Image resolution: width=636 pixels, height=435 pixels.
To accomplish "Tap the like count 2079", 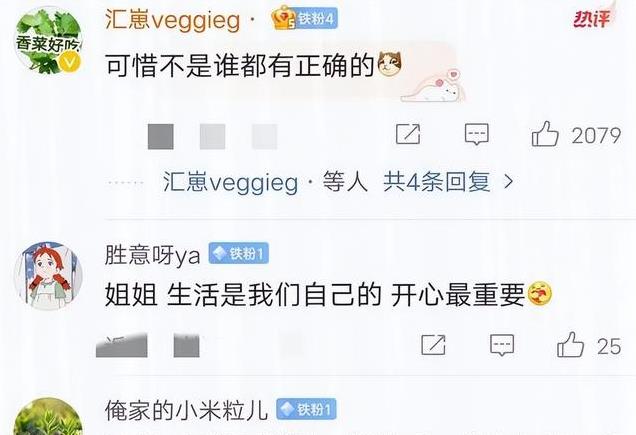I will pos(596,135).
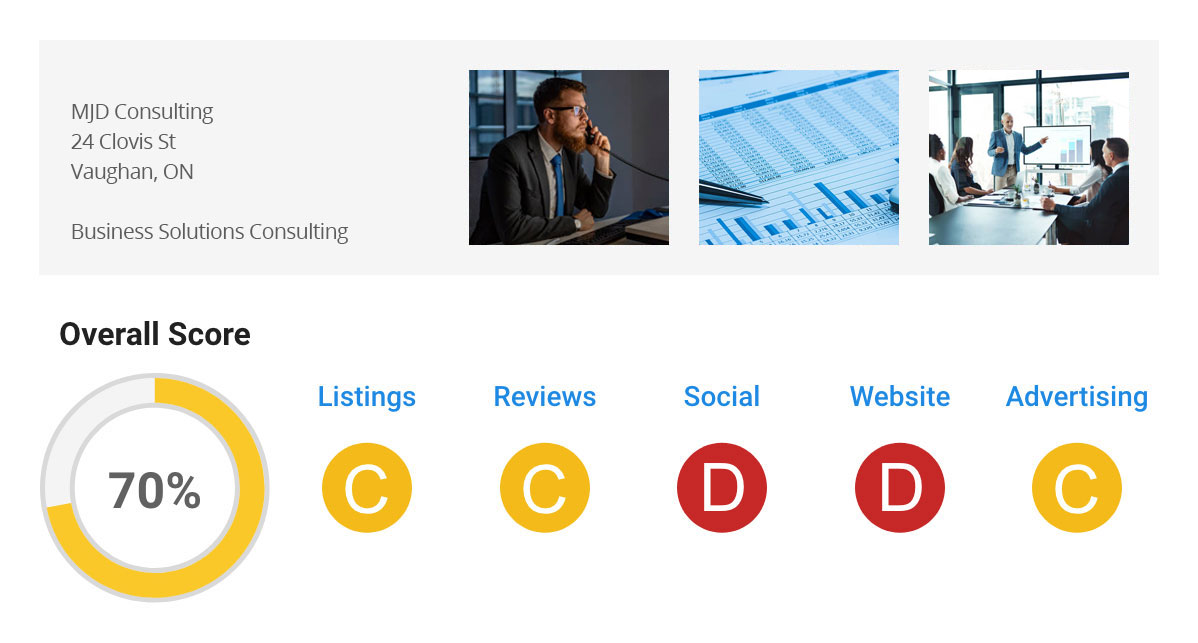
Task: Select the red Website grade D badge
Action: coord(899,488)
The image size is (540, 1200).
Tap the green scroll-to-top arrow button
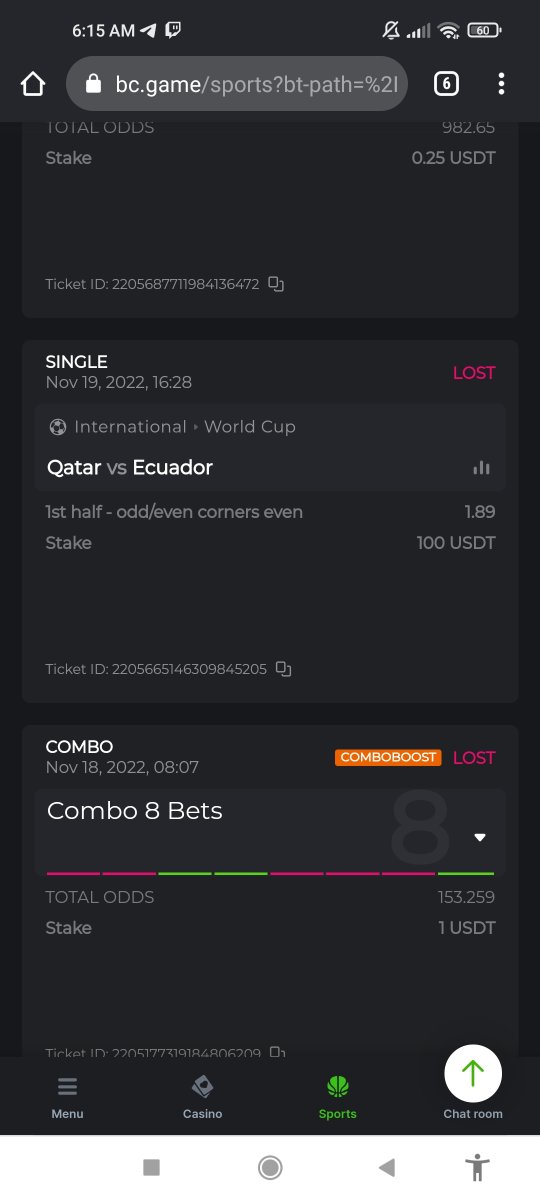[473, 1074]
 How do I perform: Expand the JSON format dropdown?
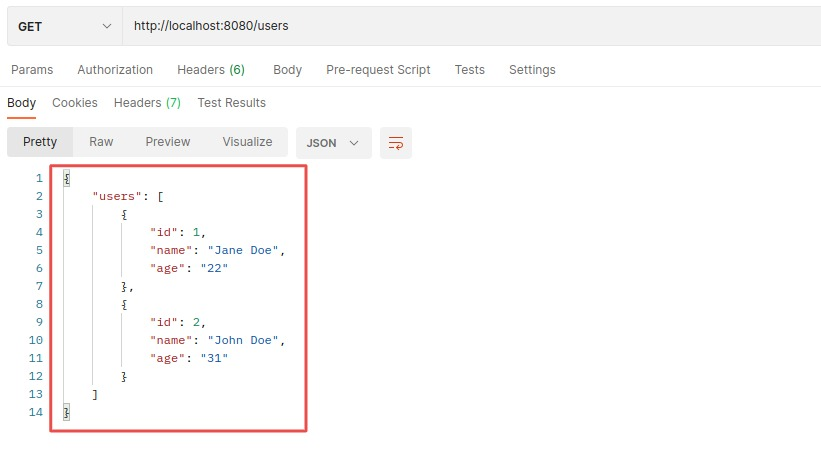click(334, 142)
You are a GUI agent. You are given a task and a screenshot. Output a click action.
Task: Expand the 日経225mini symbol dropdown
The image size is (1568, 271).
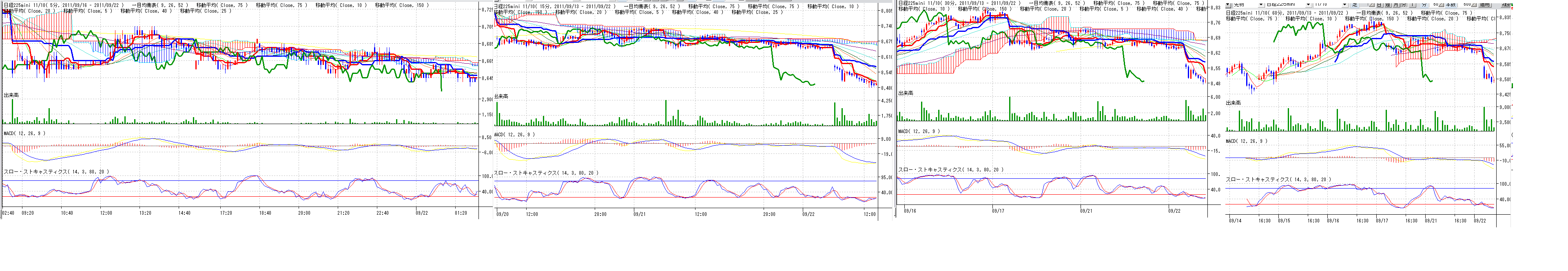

## WHAT YOU HAVE TO DO
In your reply, please set down exactly the lines from the one containing "You are a GUI" through the end of the records, with the pictures left out.

## FINISHED EXERCISE
You are a GUI agent. You are given a task and a screenshot. Output a click action.
Task: Expand the 日経225mini symbol dropdown
The image size is (1568, 271).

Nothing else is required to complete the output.